Saved data entries:
= = = = = = =
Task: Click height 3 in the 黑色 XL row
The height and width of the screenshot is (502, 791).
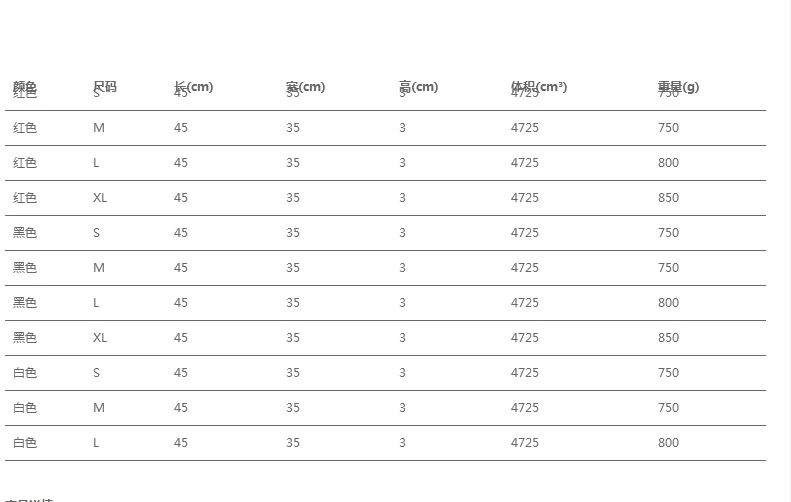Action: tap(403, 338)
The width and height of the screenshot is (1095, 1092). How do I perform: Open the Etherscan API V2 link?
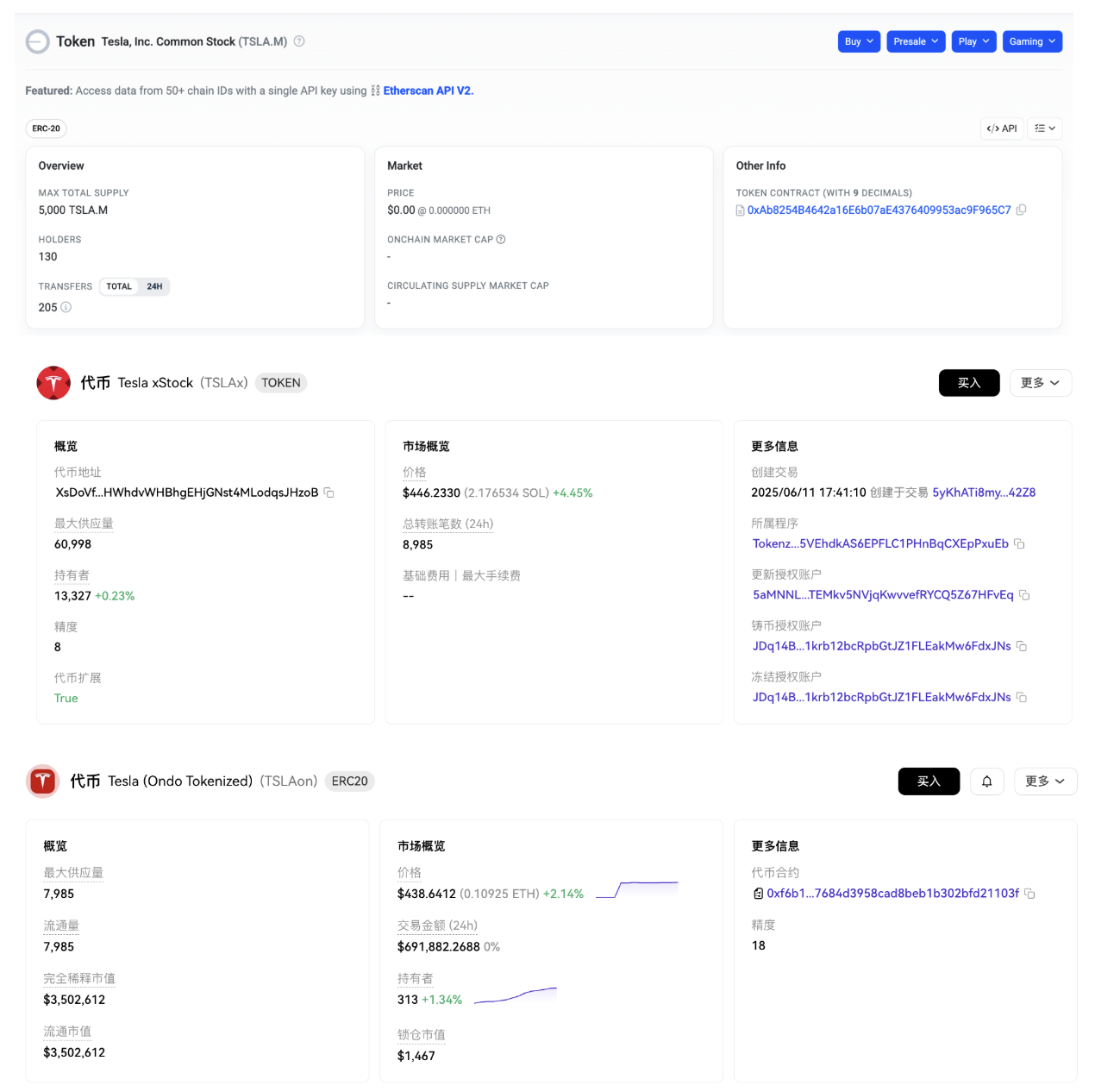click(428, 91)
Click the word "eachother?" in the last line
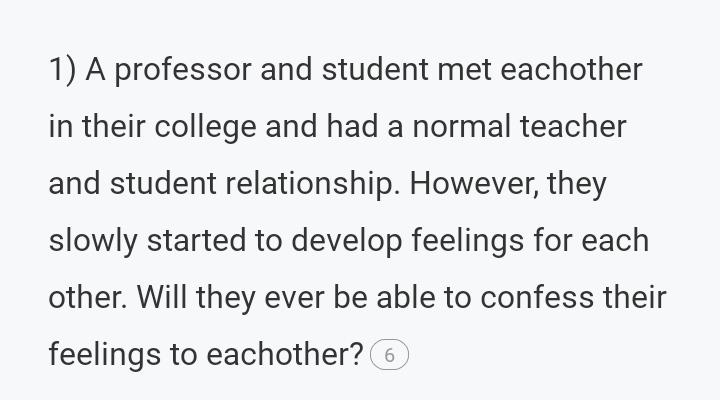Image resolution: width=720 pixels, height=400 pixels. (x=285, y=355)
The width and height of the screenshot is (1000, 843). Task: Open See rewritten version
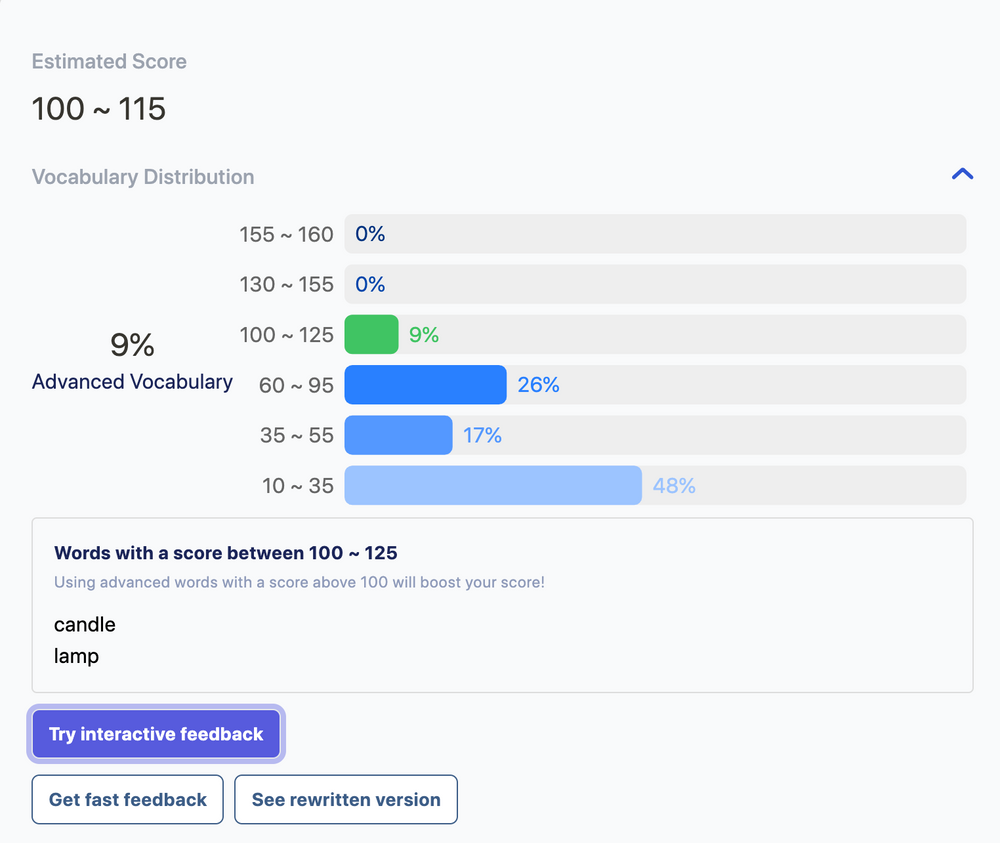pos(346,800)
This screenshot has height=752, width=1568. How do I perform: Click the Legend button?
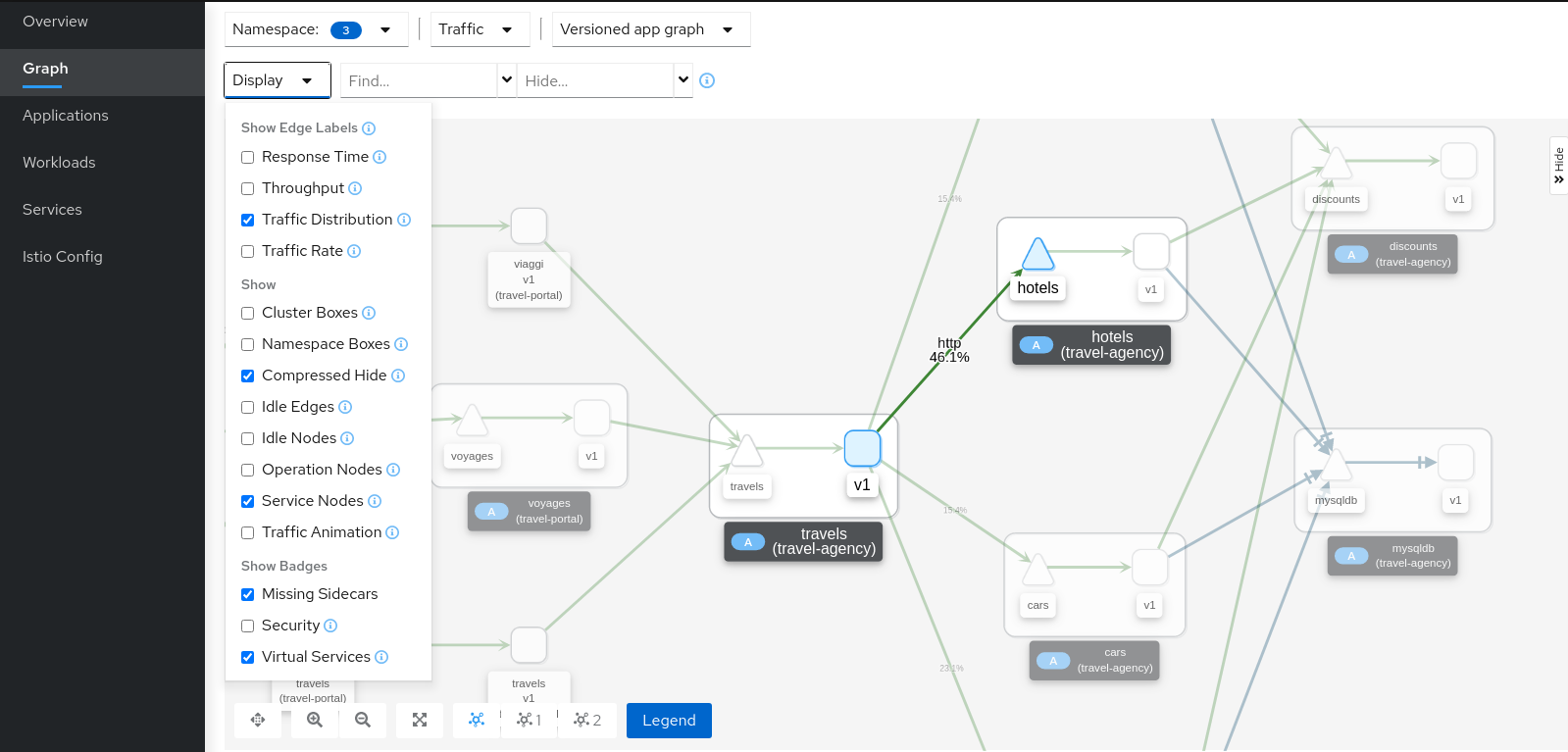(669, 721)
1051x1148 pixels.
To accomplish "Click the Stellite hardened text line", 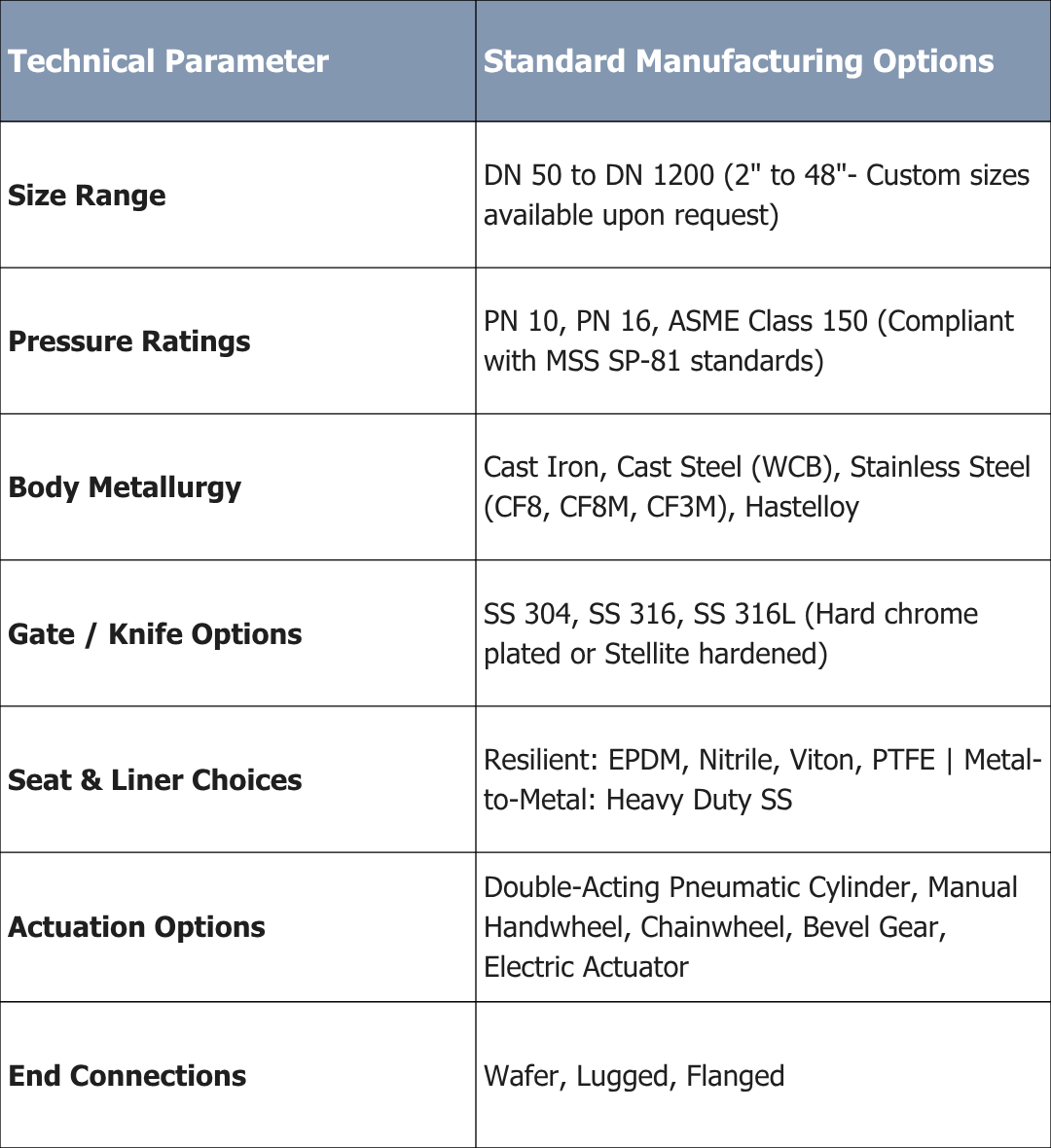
= = = = = = =
What to produce: In the data above, the line containing "Click the word" and all lines after it are to be reproduced exactly, leaving out the pictures.

Solution below:
Click the word "eachother?" in the last line
Image resolution: width=720 pixels, height=400 pixels. (x=285, y=355)
The width and height of the screenshot is (1000, 843). Task: Open See rewritten version
pos(346,800)
This screenshot has height=752, width=1568. How do I perform: Click the Legend button?
(669, 721)
1051x1148 pixels.
To accomplish "Click the Stellite hardened text line", 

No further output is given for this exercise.